Un fenómeno que el pasado 2009 tuvo su definitiva confirmación a través de varios hitos: Nocilla Lab, tercera entrega y cierre del proyecto que dio a conocer al autor, que también quedó finalista esta temporada del Premio Anagrama de Ensayo con Postpoesía, hacia un nuevo paradigma; la consagración del talento de Manuel Vilas con Aire nuestro, un alarde de inventiva o el zapping de un canal de televisión diabólico que su artífice concibe como una “fiesta salvaje”; y el regreso de Ferré, finalista del Premio Herralde por Providence, corroboran que el asalto de este colectivo de creadores mutantes viene provisto de empuje.

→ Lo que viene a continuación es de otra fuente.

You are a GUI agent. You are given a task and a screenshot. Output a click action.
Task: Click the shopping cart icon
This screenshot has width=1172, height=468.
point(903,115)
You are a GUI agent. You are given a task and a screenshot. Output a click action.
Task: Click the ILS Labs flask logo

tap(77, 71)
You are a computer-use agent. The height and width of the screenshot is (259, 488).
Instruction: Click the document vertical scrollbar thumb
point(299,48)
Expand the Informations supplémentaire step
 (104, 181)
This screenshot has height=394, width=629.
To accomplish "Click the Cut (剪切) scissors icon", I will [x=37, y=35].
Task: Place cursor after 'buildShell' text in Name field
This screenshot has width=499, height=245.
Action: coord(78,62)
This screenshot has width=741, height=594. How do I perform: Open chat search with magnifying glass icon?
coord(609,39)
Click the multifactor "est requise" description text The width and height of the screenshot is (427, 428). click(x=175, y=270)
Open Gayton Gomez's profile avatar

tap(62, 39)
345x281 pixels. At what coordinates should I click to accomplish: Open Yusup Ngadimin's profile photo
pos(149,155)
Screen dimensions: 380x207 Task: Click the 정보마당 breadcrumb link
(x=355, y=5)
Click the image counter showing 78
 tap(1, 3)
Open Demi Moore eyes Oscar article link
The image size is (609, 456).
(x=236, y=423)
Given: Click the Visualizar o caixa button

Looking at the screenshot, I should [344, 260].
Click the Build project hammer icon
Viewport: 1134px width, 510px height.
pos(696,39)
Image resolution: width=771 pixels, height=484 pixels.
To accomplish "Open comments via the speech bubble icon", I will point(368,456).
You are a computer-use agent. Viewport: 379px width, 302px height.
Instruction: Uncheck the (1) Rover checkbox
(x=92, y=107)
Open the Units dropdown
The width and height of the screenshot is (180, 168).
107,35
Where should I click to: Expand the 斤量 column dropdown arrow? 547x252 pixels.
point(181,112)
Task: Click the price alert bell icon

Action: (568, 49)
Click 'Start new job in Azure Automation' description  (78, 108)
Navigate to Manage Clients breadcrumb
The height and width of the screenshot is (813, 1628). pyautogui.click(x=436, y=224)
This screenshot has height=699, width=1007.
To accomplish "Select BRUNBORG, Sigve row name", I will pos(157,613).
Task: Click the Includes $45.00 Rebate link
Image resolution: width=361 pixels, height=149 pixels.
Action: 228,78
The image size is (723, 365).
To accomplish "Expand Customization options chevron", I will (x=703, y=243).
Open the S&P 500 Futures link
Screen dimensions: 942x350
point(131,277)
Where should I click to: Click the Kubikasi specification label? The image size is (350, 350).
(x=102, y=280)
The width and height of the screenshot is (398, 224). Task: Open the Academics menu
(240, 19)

El triunfo de la estrategia, en todo caso, no fue fácil: hubo que vencer la miopía de las grandes editoriales, que tardaron en aceptar estos nuevos modelos narrativos, y combatir igualmente las reticencias de la crítica. En el prólogo de Mutantes, el especialista Julio Ortega denunciaba que la narrativa de invención había sido, hasta entonces, “expulsada del panteón universitario” y apenas asomaba, “en trance de polémica pasajera”, en la prensa cultural. “Todavía hay autoridades que resisten, cuando no rechazan, las formas abiertas, la ruptura de normas y códigos, descartadas como metanarrativa o exceso formalista. Todavía se prefiere creer que la hipertextualidad, el juego verbal, las irrupciones de la cultura popular, son gestos típicos de la juventud literaria”, afirma el crítico peruano afincado en Estados Unidos.
¿Qué diferencias sustanciales aportaban estos escritores afterpops o nocilleros? Rasgos como la mezcla de géneros, la experimentación formal o la introducción de otros referentes propios de un mundo interconectado por las nuevas tecnologías eran los ejes fundamentales sobre los que giraban sus propuestas. Ferré aportaba nuevos datos al respecto: se trata, asegura el novelista e investigador de la Universidad de Brown, de un grupo que se mueve “dentro de un sistema de importación sutil de componentes y materias primas procedentes de otras culturas y tradiciones”, un conjunto de narradores “educados en la escuela de la imagen y los medios, y en la escuela de la globalización, y en la escuela del recalentamiento informativo y el enfriamiento global de las estructuras humanas de relación”, una generación “contaminada por todas las formas culturales, altas o bajas, neutrales o comprometidas, corruptas o vírgenes, que circulan en el hipermercado del capitalismo tardío y la sociedad de consumo”. Gente que, debido a que “el panorama español de los últimos veinte años ha sido tan anestésico y anodino”, maneja en su conversación un amplio espectro de temas que va mucho más allá de la mera discusión sobre literatura.
Son autores que exploran desde nuevos registros el mundo en el que viven, que indagan en un realismo que a muchos lectores se le antojará insospechado. Prefieren “ese producto de consumo felizmente adulterado, que genera paradoja, entropía, vida, una botella de Coca-Cola con un limón dentro, una magdalena de Proust no horneada por su sirvienta sino manufacturada, o una rebanada de Nocilla, con su aspecto de carne, de materia y espesor” (Fernández Mallo); son capaces de hermanar en un mismo relato a García Lorca, Walt Whitman o Freddie Mercury, de contar la reencarnación de Luis Cernuda y de rendir culto a Elvis Presley (Manuel Vilas), o de condenar a un director de cine a un mundo virtual habitado por una estremecedora fantasmagoría (Ferré). Narradores que, efectivamente, dejaron atrás hace mucho la Guerra Civil y que emprenden ahora otras batallas: una de ellas, según Manuel Vilas, sería llevar a los terrenos de la narrativa esa explosión libérrima que en música protagonizaron los Sex Pistols. El espectáculo, por el momento, ha comenzado.